(Text and item location entries)
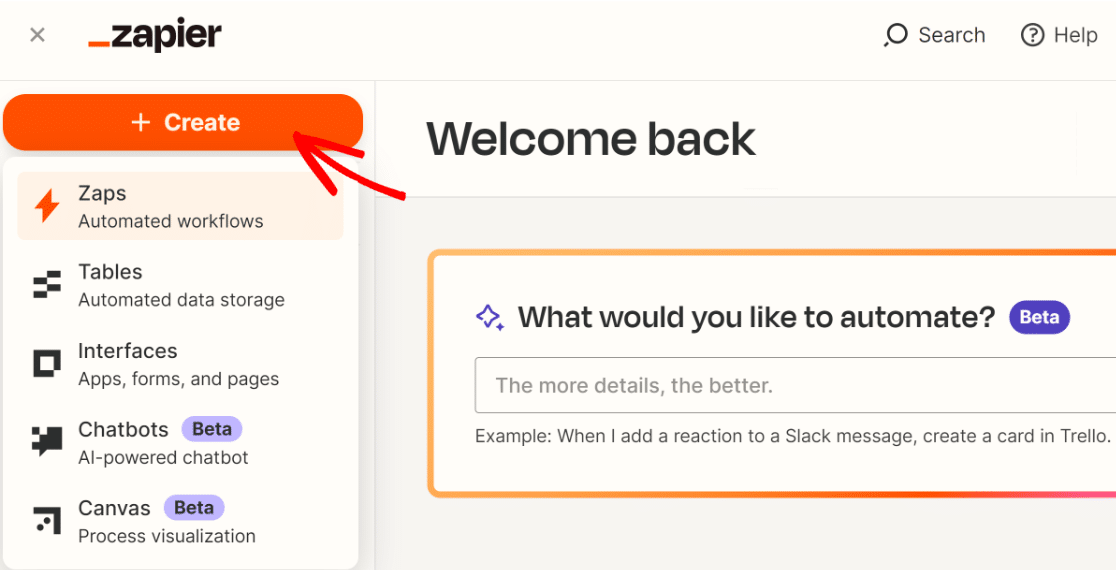Click the Search magnifying glass icon
Viewport: 1116px width, 570px height.
pos(895,35)
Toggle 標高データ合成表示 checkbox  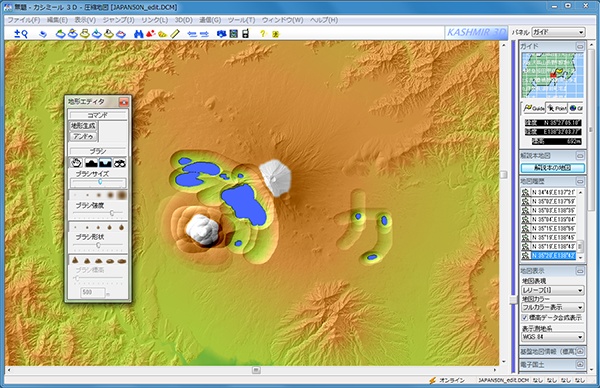(x=525, y=318)
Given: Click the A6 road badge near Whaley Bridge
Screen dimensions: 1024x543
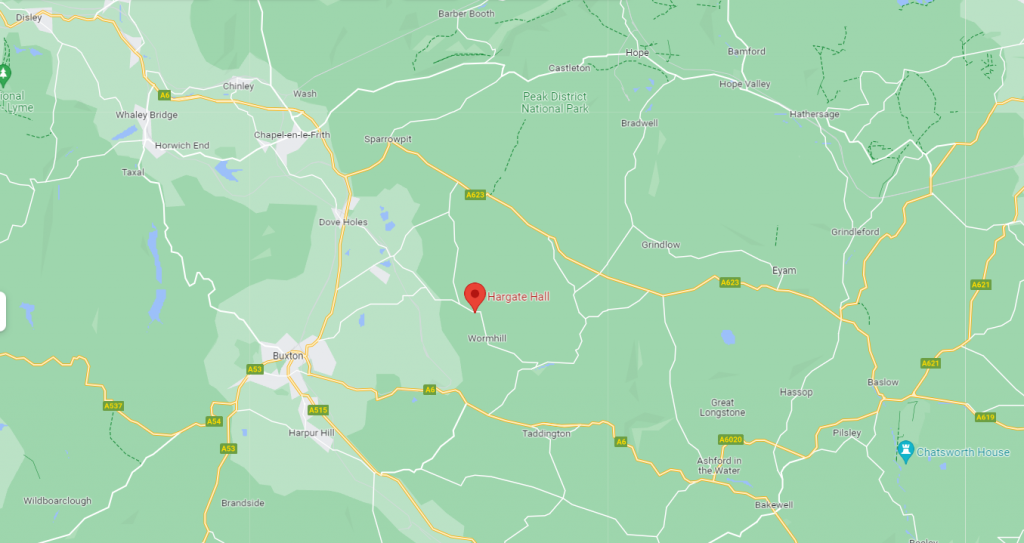Looking at the screenshot, I should tap(165, 95).

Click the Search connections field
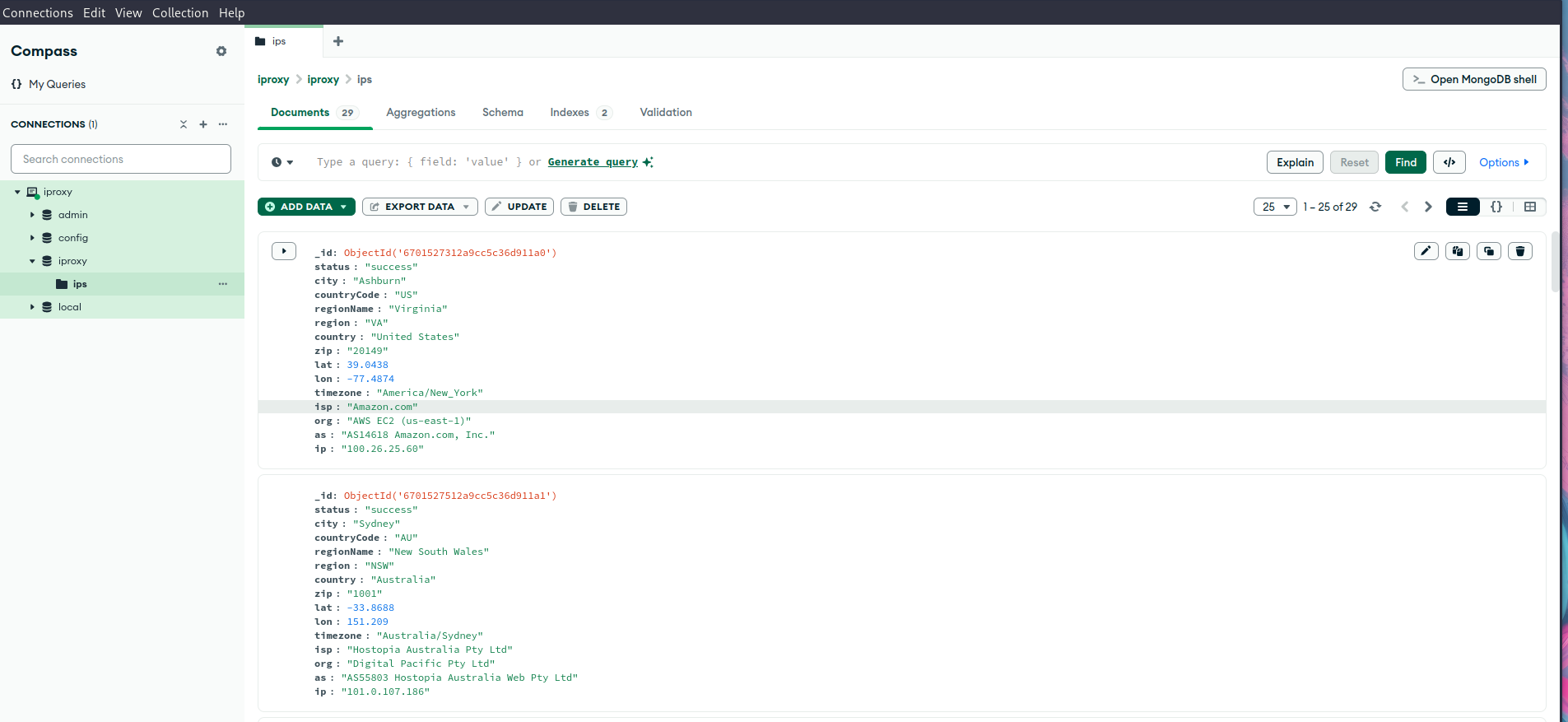click(121, 159)
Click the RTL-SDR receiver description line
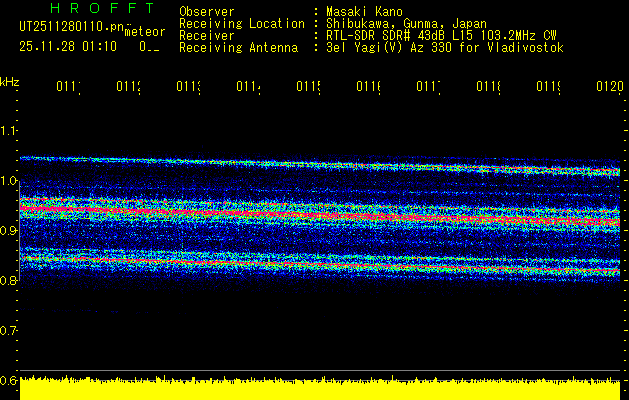629x400 pixels. click(442, 35)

◆ EXERCISE DETAILS: Reproduce the lines of the listing word for word, starting at the line that contains "Click the Search connections field" and continuing through the last line of the listing. Omit the pictures from your answer.

◆ EXERCISE RESULT:
Click the Search connections field
click(121, 159)
Click the RTL-SDR receiver description line
629x400 pixels. click(442, 35)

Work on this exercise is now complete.